The newest discovery of Asian carp DNA in Lake Calumet in Illinois, just a few miles south of Lake Michigan, is a troubling reminder of the threat that invasive species poses to our Great Lakes ecosystem.

In the past, the Great Lakes have been prone to foreign invaders of invasive species and, by the time we caught on to their dangers, it was too late. Species like zebra mussels and gobies have turned the entire ecosystem in lakes like Huron “upside down and inside out.”

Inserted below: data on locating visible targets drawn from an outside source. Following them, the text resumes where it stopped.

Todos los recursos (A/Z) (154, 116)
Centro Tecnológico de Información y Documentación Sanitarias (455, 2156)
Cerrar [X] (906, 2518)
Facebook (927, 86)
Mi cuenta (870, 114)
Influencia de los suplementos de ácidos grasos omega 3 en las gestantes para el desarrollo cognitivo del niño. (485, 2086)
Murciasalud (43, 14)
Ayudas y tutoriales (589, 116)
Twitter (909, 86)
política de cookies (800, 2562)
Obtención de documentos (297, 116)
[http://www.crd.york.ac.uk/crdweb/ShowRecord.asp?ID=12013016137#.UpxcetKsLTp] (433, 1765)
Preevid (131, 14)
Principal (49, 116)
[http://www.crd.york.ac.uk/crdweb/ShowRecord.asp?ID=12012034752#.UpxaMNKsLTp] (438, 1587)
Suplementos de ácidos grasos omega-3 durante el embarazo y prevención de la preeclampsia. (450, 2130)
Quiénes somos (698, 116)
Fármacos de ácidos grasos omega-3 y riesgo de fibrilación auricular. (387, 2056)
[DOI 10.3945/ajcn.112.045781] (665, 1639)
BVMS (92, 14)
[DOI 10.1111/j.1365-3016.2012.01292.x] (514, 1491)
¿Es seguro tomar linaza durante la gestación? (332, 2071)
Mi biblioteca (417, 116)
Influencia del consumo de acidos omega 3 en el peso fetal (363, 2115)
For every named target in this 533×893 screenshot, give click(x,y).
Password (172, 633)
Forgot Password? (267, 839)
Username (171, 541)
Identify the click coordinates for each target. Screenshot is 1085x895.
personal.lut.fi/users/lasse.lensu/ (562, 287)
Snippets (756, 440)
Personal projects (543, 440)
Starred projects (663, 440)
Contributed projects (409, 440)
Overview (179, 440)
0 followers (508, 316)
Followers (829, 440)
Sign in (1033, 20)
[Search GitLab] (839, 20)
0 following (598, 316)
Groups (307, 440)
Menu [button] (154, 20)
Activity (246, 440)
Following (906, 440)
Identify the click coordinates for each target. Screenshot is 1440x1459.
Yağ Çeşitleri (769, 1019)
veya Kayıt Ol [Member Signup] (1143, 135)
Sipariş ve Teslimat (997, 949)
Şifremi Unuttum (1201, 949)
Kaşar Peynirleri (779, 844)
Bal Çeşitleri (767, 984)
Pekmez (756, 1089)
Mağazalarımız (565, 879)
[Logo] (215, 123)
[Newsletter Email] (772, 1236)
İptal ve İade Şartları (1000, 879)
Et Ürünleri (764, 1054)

In the instance of Asian carp, we understand the danger they pose to the Great Lakes. The threat from them entering the Great Lakes not only is alarming, it is downright scary. Once into the ecosystem, they would quickly compete with other fish for plankton, snails and clams. Voracious eaters, they would disrupt the food chain. And, because they reproduce in large numbers, they quickly would take over the ecosystem, perhaps eliminating whole other species of game fish in the lakes.

Simply put, Asian carp have to be kept out of the Great Lakes.

We have known about the threat for years, yet today seem no closer to a permanent solution than when we first started.

If Asian carp make their way to the Great Lakes, then shame on us.

Instead of allowing that to happen, however, let’s put politics aside and work together to implement a permanent solution to this problem.